**TEXTO DEL EJERCICIO:**
┄┄┄┄┄┄

Blog
Por Bárbara Pistoia
“Si te hablara de una flor que creció en una habitación oscura,
¿confiarías en ella?”
Ya lo sabemos todos: viene Kendrick Lamar a la Argentina en el marco del Lollapalooza 2019. Pero la noticia no termina ahí, apenas comienza y asoma un sonido de todo un mundo propio que no termina de vislumbrar la dimensión de esta visita.
Cuenta la leyenda que, con 500 dólares encima y dos bolsos, el pandillero Kenny Duckworth y la dulce joven Paula Oliver, cansada de las andanzas del susodicho, llegaron a Compton en 1984 dejando atrás las amenazas callejeras del sur de Chicago. Los primeros dos años fueron bastante fatales, dormían en pensiones las mejores noches y el resto lo hacían en un auto o, si hacía mucho calor, en plazas. La situación se estabilizó un poco cuando Paula entró a trabajar a McDonals. El 17 de junio de 1987 le daban la bienvenida a su primer hijo, Kendrick Lamar, el mayor de cuatro hermanos.
Su crianza transcurrió en una familia ideológicamente afín a diferentes movimientos civiles, pero sin vinculación orgánica, más allá de relaciones cercanas con, sobre todo, militantes de las Panteras Negras. Creció, entonces, en un núcleo íntimo politizado para comprender perfectamente de qué iban los gritos y balazos de su ciudad, ese punto en el mapa que, además, es una de las banderas del rap West Side, con influencia histórica en el sonido y la cultura hiphopera.
En su composición general no escatima para nada las marcas de estas vivencias, presentándolas tanto en modo reflexivo como testimonial, gambeteando la furia desordenada del gangsta rap pero tomando sus exquisiteces para dar el golpe insólito: Kendrick Lamar rapea desde una oscuridad emocional y una complejidad intelectual que construye intimidad, como si nos contara al oído su percepción de aquello y su visión de los demás síntomas sociales que no pueden, bajo ningún aspecto, escaparle a los golpes de la década Reagan y los guetos arrasados por el crack. Por algo no son pocas las veces que nos recordará que es un nacido en los ’80.

┄┄┄┄┄┄

**INFORMACIÓN PROPORCIONADA:**

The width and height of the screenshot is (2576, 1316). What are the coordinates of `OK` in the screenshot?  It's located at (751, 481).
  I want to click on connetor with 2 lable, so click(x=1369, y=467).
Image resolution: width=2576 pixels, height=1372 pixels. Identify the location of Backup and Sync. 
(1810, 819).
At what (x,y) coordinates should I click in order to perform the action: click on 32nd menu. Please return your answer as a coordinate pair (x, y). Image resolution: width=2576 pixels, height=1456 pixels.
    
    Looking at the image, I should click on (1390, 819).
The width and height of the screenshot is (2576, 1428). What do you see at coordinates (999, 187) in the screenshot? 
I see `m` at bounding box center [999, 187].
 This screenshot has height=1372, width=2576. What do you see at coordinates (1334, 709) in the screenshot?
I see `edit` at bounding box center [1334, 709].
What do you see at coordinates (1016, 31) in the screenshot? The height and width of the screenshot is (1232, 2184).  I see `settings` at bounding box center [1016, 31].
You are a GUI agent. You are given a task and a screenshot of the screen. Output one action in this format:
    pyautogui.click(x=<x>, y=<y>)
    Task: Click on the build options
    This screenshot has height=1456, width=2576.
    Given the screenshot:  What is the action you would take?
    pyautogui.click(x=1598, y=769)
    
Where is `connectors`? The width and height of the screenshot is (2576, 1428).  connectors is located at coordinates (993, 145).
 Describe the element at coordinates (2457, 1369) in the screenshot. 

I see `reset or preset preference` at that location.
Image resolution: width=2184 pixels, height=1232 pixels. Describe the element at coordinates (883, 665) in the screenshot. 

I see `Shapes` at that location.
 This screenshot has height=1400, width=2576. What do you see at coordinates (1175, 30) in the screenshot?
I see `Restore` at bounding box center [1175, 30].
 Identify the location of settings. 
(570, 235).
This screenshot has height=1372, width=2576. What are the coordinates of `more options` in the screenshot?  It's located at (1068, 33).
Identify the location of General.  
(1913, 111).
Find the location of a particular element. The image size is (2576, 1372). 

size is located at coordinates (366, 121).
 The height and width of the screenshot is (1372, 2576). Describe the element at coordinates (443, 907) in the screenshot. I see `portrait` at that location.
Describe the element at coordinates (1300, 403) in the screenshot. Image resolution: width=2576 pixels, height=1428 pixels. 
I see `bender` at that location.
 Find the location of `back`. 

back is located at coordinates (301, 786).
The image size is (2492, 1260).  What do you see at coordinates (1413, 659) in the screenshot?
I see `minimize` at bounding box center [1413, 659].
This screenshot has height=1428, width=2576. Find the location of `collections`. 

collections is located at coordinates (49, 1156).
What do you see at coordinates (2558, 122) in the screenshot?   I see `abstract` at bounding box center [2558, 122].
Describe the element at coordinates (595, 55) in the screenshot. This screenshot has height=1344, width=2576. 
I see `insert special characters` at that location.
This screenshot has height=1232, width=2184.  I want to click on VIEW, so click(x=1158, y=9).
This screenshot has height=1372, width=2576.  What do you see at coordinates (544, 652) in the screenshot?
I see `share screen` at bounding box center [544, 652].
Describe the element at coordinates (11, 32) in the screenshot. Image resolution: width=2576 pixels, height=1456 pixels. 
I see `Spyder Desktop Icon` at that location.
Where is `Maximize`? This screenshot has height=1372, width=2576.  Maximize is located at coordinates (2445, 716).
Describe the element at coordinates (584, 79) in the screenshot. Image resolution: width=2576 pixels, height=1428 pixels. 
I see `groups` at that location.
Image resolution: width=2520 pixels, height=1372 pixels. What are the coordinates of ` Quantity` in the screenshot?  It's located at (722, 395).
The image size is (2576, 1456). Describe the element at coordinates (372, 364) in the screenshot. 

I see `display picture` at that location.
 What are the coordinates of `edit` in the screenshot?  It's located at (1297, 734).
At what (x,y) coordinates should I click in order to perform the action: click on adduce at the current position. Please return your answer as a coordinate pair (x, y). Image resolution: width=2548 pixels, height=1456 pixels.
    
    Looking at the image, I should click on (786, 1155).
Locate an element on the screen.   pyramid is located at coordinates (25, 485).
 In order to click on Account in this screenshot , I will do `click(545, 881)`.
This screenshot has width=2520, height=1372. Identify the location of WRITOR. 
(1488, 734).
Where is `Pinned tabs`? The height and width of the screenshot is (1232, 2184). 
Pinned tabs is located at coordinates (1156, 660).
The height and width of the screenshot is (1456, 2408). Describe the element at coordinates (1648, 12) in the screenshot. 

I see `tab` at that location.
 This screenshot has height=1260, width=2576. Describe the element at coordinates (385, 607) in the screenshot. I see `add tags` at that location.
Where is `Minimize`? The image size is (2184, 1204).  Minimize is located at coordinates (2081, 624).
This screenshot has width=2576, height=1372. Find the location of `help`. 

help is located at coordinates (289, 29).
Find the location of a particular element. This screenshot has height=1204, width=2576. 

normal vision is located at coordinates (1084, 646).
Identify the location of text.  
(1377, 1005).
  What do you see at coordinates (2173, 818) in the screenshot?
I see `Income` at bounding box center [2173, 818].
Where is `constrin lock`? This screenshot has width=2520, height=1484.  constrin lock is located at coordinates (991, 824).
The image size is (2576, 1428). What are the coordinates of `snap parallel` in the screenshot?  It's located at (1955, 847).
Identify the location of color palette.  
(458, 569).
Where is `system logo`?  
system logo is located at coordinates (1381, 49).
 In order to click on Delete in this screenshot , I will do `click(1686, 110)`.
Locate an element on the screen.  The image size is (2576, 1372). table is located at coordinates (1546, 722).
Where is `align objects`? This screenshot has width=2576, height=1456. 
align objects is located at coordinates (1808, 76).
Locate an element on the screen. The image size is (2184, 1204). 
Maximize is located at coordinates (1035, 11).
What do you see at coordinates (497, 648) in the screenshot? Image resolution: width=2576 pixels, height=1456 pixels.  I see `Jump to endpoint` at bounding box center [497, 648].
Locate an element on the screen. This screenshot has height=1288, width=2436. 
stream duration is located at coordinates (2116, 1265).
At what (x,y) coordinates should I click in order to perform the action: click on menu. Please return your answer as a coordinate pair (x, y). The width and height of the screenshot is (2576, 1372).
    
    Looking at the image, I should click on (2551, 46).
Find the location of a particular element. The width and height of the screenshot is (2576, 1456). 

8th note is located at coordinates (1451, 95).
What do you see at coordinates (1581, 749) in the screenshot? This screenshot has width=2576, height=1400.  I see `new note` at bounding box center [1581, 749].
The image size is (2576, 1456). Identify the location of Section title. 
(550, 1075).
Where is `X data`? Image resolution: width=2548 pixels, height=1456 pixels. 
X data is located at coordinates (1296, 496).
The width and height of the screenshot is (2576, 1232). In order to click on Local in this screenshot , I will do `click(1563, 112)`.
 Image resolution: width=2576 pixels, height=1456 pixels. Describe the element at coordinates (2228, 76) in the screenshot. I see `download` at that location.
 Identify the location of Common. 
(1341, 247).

┄┄┄┄┄┄

**COMPRUEBA TU COMPRENSIÓN:**
1. Devuelve tal cual, del texto sobre Kendrick Lamar, el tramo que va desde "Ya lo sabemos" hasta "de esta visita.".
2. Resume en tres oraciones el texto sobre Kendrick Lamar.
El listado no hace falta para resolver nada de esto.

**SECCIÓN DE RESPUESTAS:**
1.
Ya lo sabemos todos: viene Kendrick Lamar a la Argentina en el marco del Lollapalooza 2019. Pero la noticia no termina ahí, apenas comienza y asoma un sonido de todo un mundo propio que no termina de vislumbrar la dimensión de esta visita.

2. Kendrick Lamar viene a la Argentina en el marco del Lollapalooza 2019. Nació el 17 de junio de 1987, hijo de Kenny Duckworth y Paula Oliver, que habían llegado a Compton en 1984 desde el sur de Chicago, y se crió en una familia politizada, cercana sobre todo a militantes de las Panteras Negras. En sus canciones aparecen esas vivencias de modo reflexivo y testimonial, y rapea desde una oscuridad emocional y una complejidad intelectual que construye intimidad, tomando las exquisiteces del gangsta rap sin su furia desordenada.